● **Supplied passage**
....

The twin towers, the walkways, and engine rooms form the Tower Bridge Exhibition. You see stunning views of the river from here. There are nearly 300 stairs to the top of the towers.
8. St. Paul’s Cathedral
St. Paul’s Cathedral is the great Baroque masterpiece of Sir Christopher Wren that dominates the City skyline. He rebuilt the churches of London after the Great Fire of 1666, and St. Paul’s was completed in 1708. St. Paul’s Cathedral has many similarities with St. Peter’s Basilica in Rome. Its enormous ornate dome is 111 m high – the second biggest in the world, next to St. Peter’s. The Anglican cathedral has been the setting of many great ceremonial events, like the funeral of Winston Churchill in 1965, and the wedding of Prince Charles and Lady Diana Spencer in 1981.
Climb to the top of the dome, through the Stone Gallery, and finally to the Golden Gallery. There are 528 steps to the top, without any elevator. The climb gets steeper, narrower, and can become claustrophobic. Once you reach the two galleries, you will be rewarded with splendid views of the city. Allow an hour to go to the top of the dome and back.

....

● **Given task**
Can you copy the passage on Tower Bridge and St. Paul's Cathedral in full, word for word? The records are not needed.

● **Data excerpts**
....

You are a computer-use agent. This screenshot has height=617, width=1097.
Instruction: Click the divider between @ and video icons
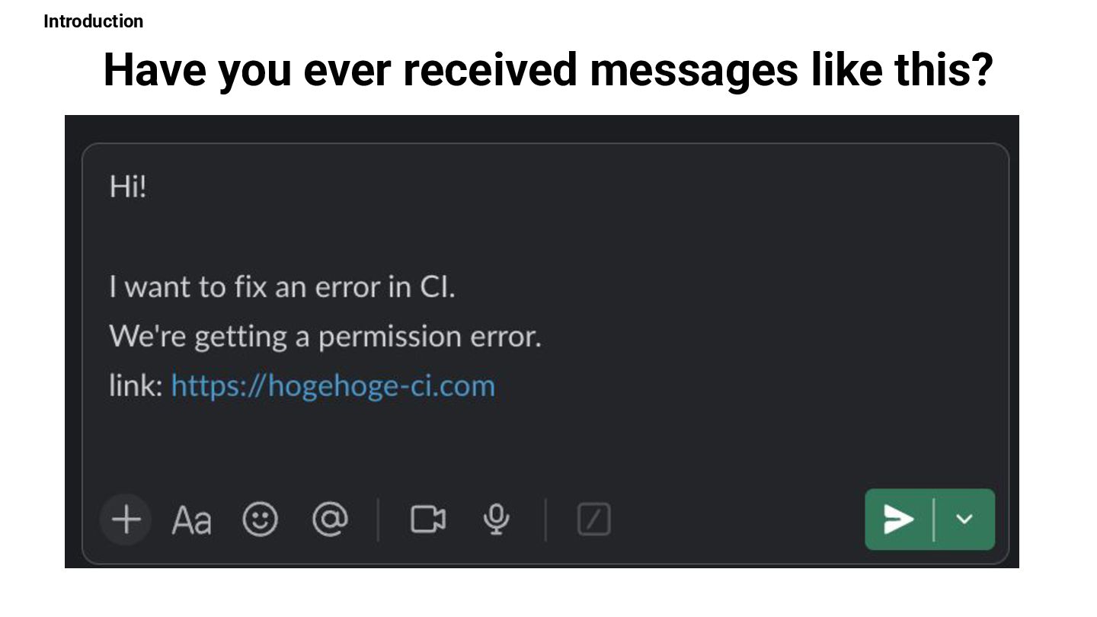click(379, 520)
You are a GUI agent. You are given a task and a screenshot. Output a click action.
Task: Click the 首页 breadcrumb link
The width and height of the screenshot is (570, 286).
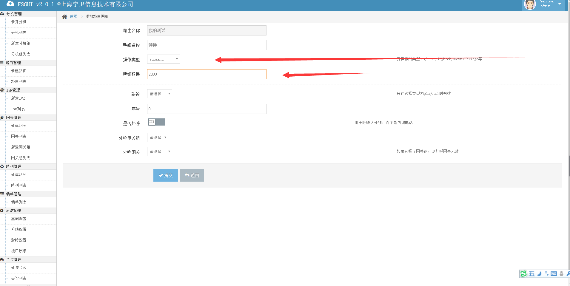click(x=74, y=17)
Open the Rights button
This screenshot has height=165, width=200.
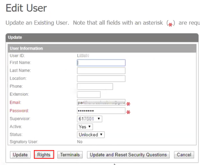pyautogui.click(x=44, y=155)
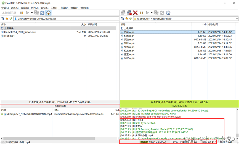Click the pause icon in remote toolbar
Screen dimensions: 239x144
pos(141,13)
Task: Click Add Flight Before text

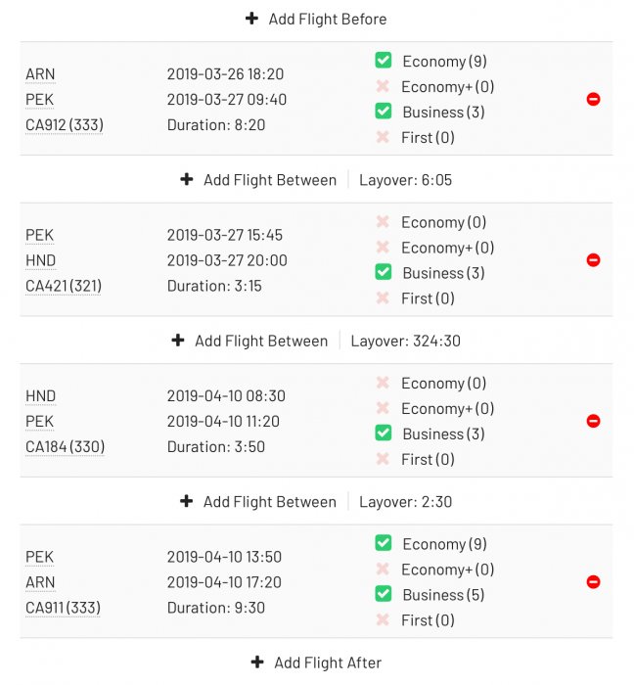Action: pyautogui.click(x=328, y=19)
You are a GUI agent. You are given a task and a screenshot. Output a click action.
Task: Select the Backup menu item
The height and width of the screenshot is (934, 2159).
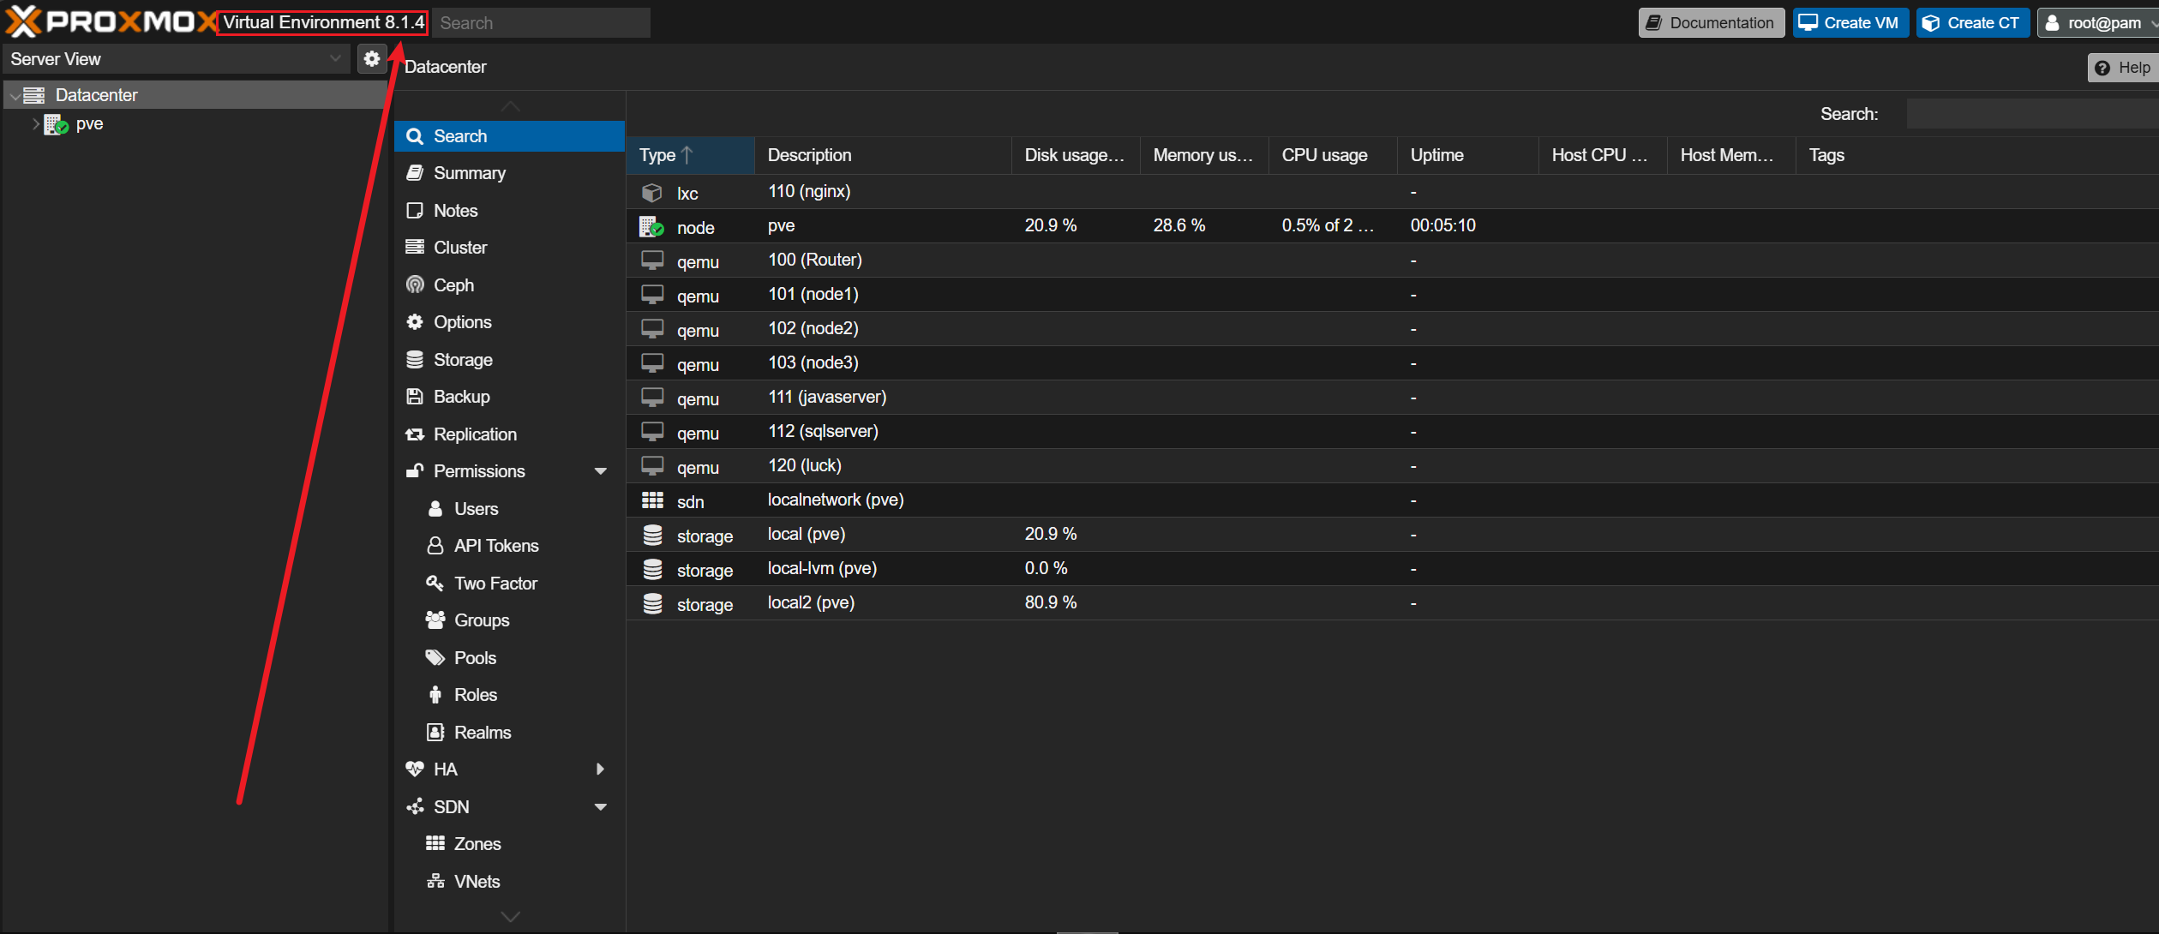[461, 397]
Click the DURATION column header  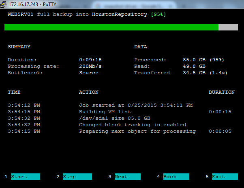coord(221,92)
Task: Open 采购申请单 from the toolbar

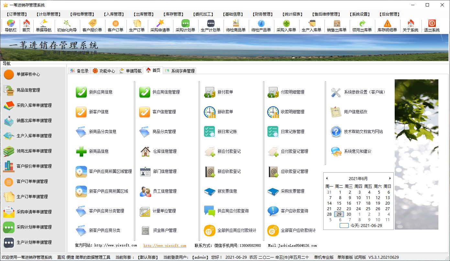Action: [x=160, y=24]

....

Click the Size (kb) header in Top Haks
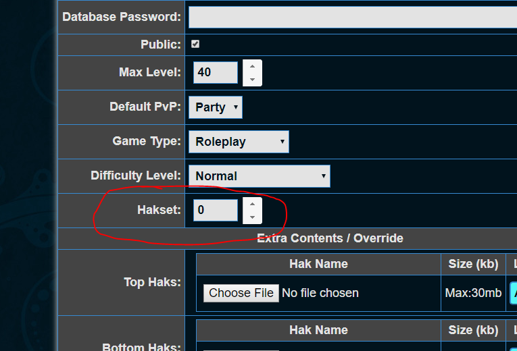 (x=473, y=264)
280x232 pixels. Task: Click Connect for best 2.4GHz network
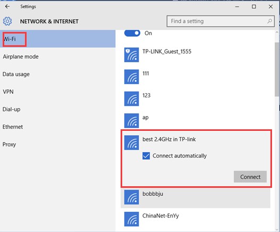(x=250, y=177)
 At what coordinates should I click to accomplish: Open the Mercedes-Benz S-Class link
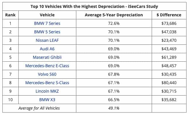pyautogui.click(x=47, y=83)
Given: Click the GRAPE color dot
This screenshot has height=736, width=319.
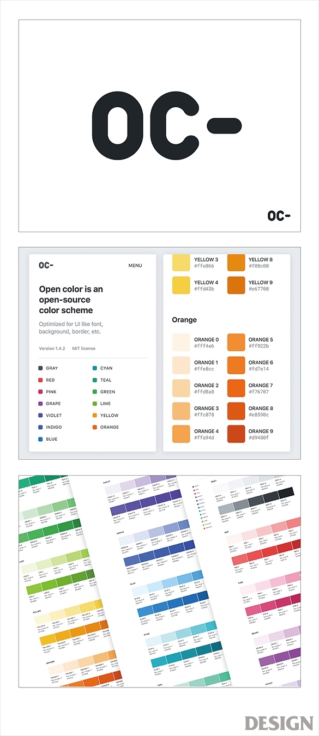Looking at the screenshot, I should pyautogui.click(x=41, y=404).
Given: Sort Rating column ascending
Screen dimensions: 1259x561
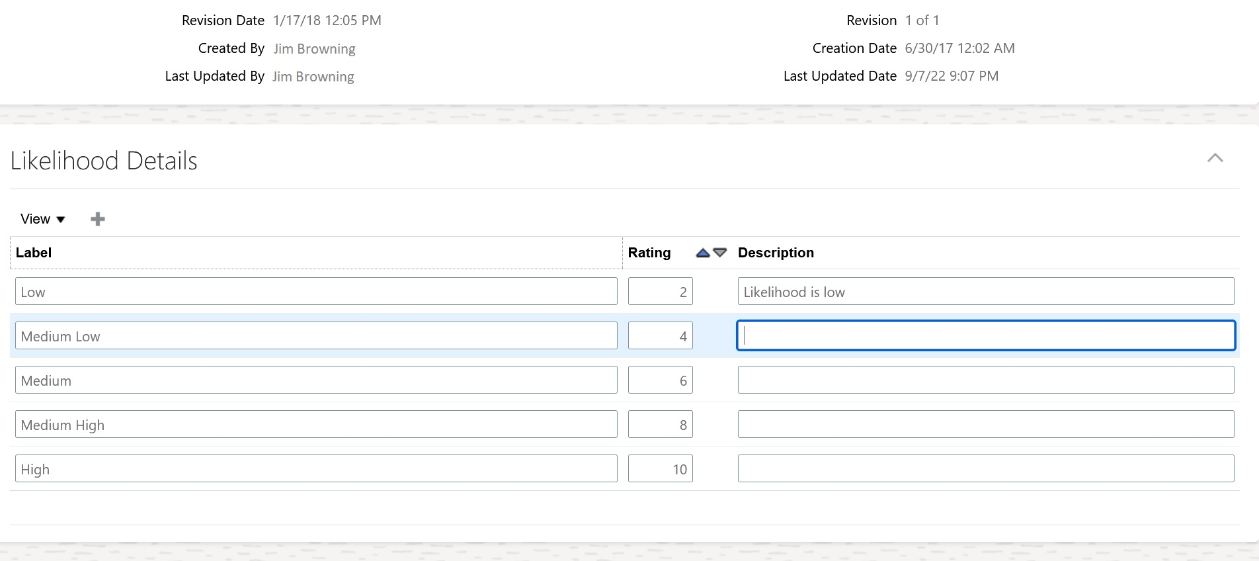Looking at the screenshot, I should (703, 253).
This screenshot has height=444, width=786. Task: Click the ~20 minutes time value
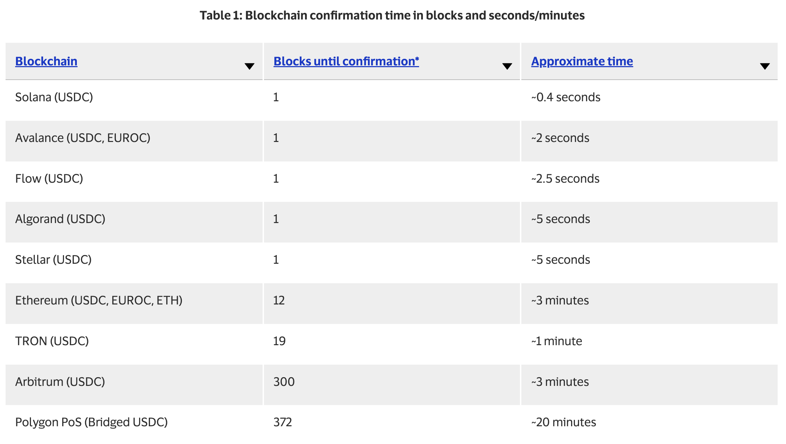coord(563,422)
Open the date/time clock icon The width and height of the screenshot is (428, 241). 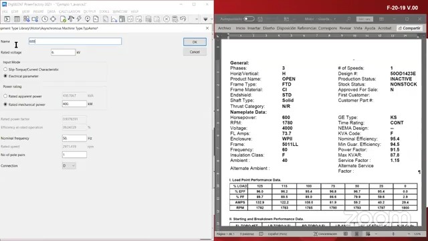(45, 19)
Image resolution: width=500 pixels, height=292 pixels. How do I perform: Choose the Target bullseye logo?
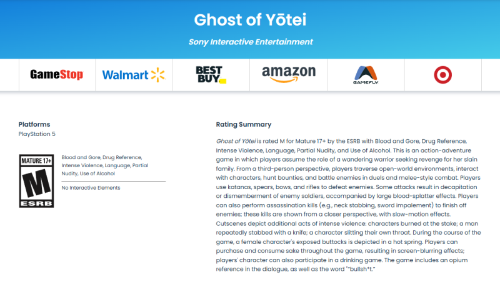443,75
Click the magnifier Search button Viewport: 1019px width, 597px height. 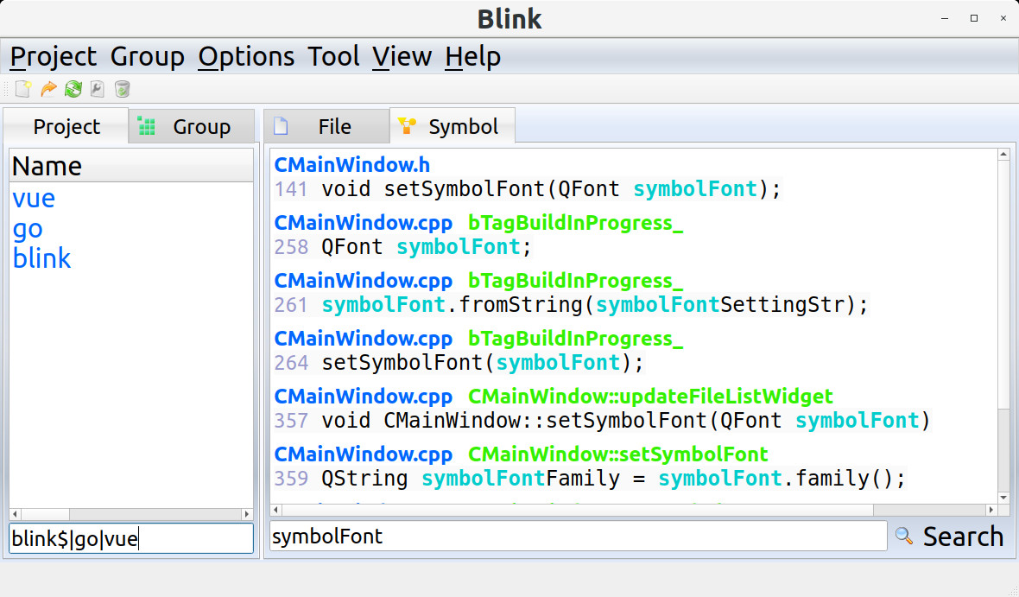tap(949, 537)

....

● **Right answer**
The twin towers, the walkways, and engine rooms form the Tower Bridge Exhibition. You see stunning views of the river from here. There are nearly 300 stairs to the top of the towers.
8. St. Paul’s Cathedral
St. Paul’s Cathedral is the great Baroque masterpiece of Sir Christopher Wren that dominates the City skyline. He rebuilt the churches of London after the Great Fire of 1666, and St. Paul’s was completed in 1708. St. Paul’s Cathedral has many similarities with St. Peter’s Basilica in Rome. Its enormous ornate dome is 111 m high – the second biggest in the world, next to St. Peter’s. The Anglican cathedral has been the setting of many great ceremonial events, like the funeral of Winston Churchill in 1965, and the wedding of Prince Charles and Lady Diana Spencer in 1981.
Climb to the top of the dome, through the Stone Gallery, and finally to the Golden Gallery. There are 528 steps to the top, without any elevator. The climb gets steeper, narrower, and can become claustrophobic. Once you reach the two galleries, you will be rewarded with splendid views of the city. Allow an hour to go to the top of the dome and back.